__Assignment__. Could you repeat exactly the lines below, from the line containing "Minimize the USDJPY,H4 chart window" through the last one, both included, while leaving out any pictures?

(Collected data)
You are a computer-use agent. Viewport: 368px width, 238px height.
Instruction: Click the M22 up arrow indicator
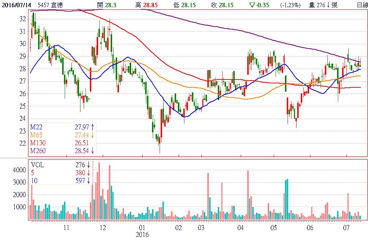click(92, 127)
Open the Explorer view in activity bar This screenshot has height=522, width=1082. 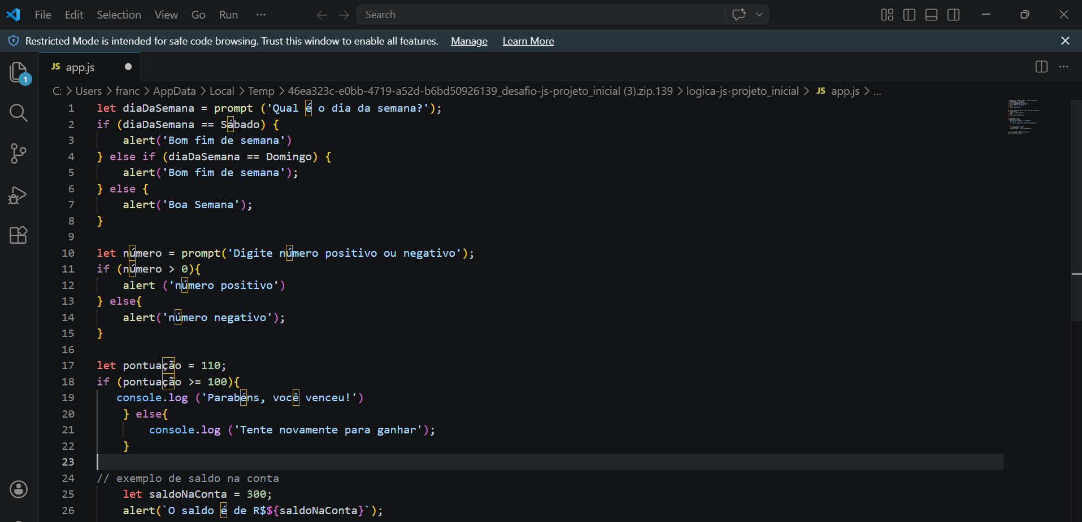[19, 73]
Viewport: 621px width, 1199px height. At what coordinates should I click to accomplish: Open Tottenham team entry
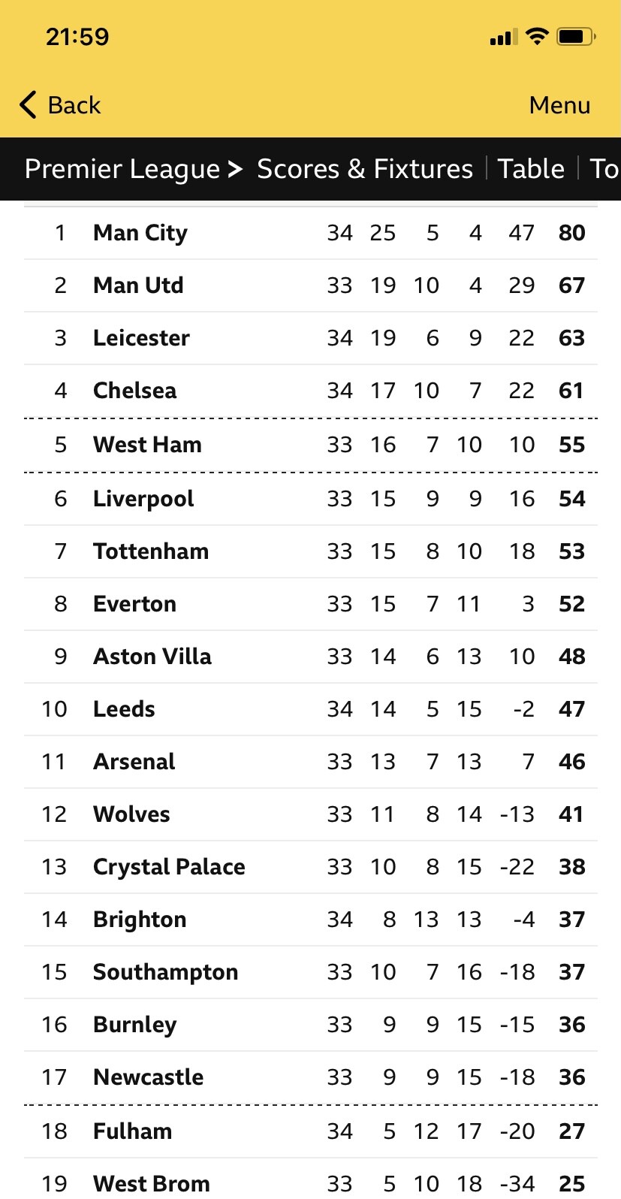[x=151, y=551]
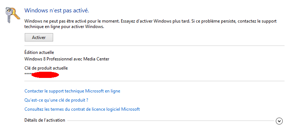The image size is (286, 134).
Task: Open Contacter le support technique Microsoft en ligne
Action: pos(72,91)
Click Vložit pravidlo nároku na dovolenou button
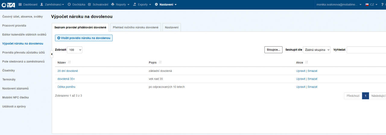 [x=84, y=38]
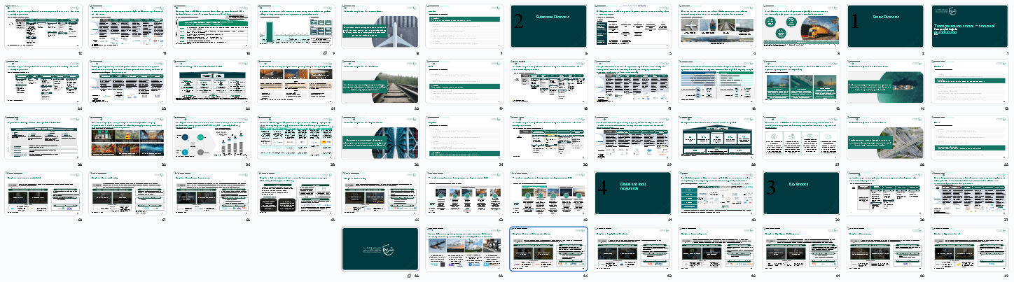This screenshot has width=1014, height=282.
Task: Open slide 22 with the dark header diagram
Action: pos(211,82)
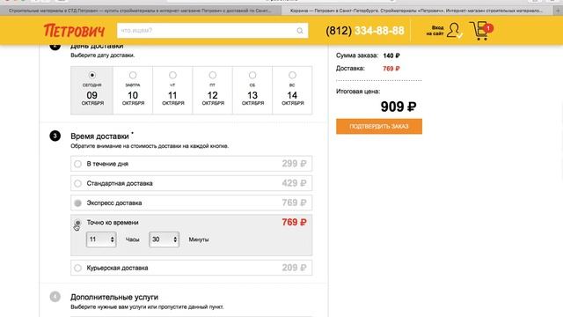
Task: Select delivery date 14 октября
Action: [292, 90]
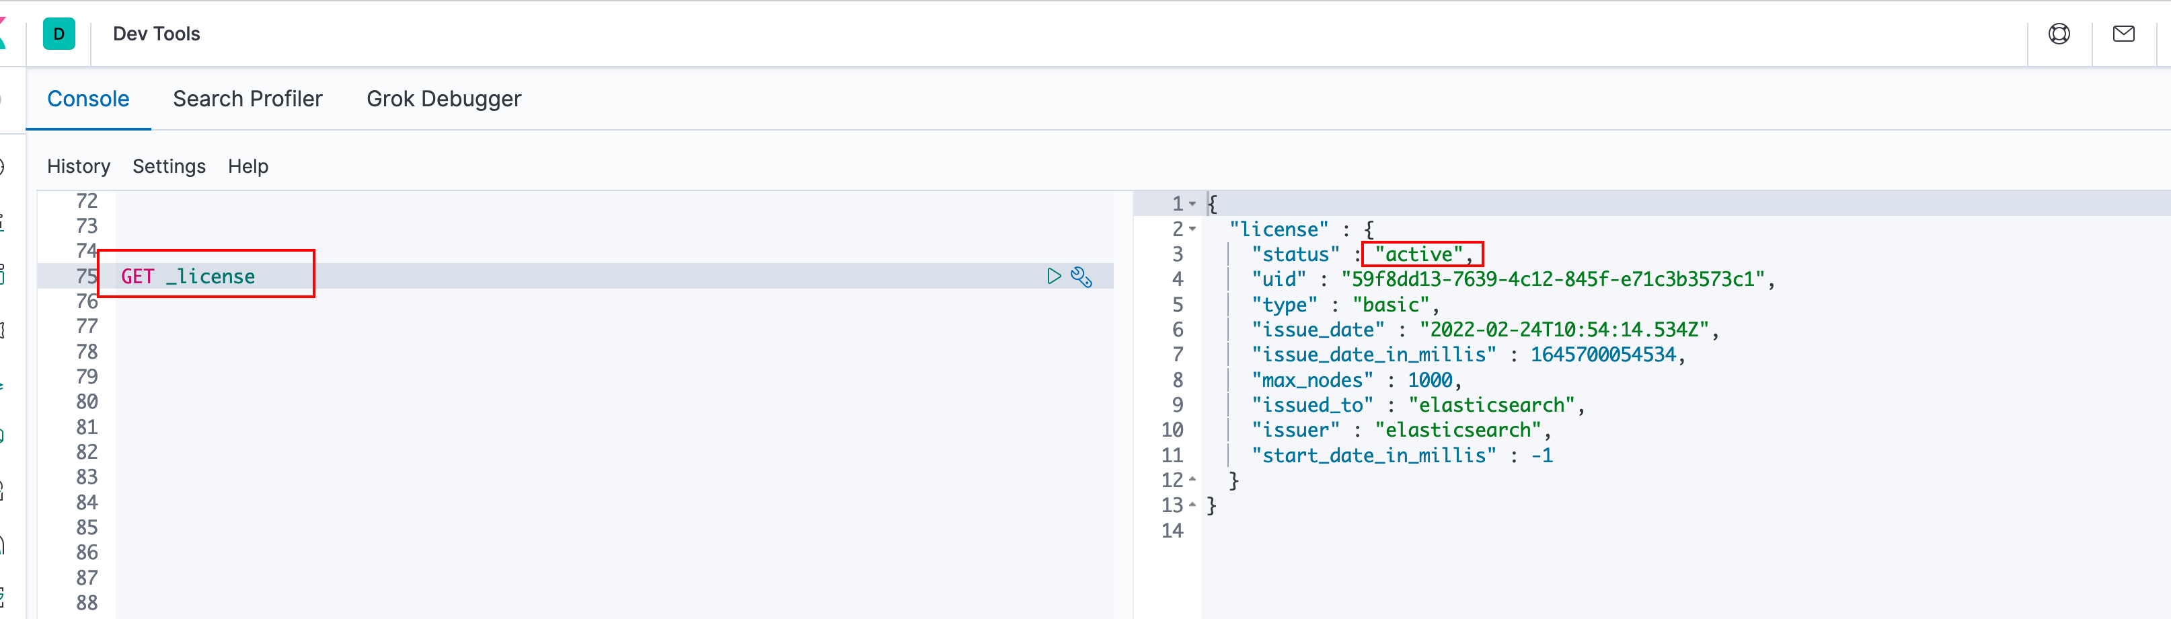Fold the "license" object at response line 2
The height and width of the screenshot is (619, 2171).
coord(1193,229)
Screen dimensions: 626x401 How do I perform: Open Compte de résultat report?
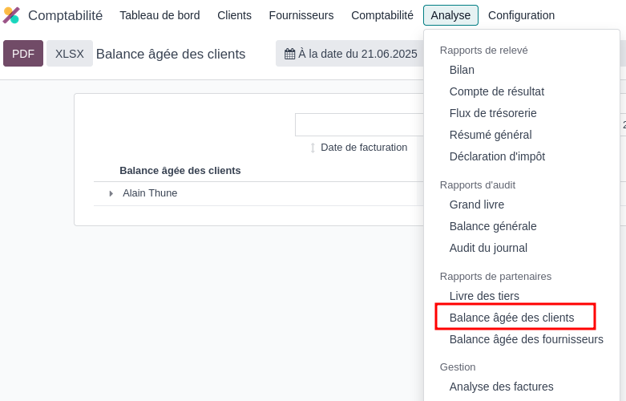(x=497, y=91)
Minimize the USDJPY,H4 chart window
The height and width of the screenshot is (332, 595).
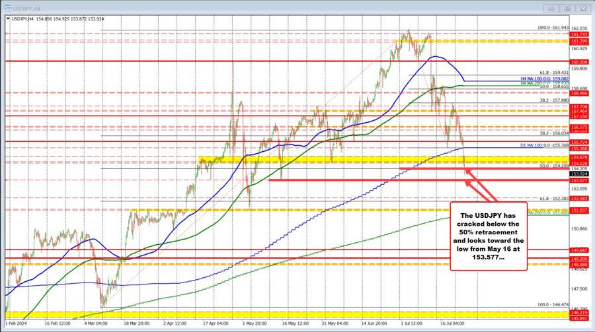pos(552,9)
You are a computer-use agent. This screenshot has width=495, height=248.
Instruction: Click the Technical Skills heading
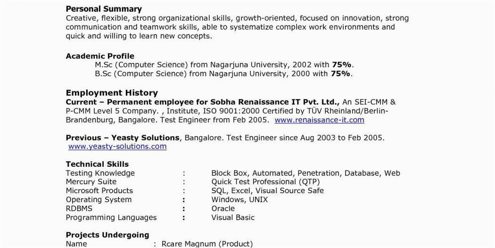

__Answer for the task__.
Minimize the USDJPY,H4 chart window
The height and width of the screenshot is (332, 595).
pos(552,9)
You are a computer-use agent. This screenshot has width=495, height=248.
Instruction: Click the Technical Skills heading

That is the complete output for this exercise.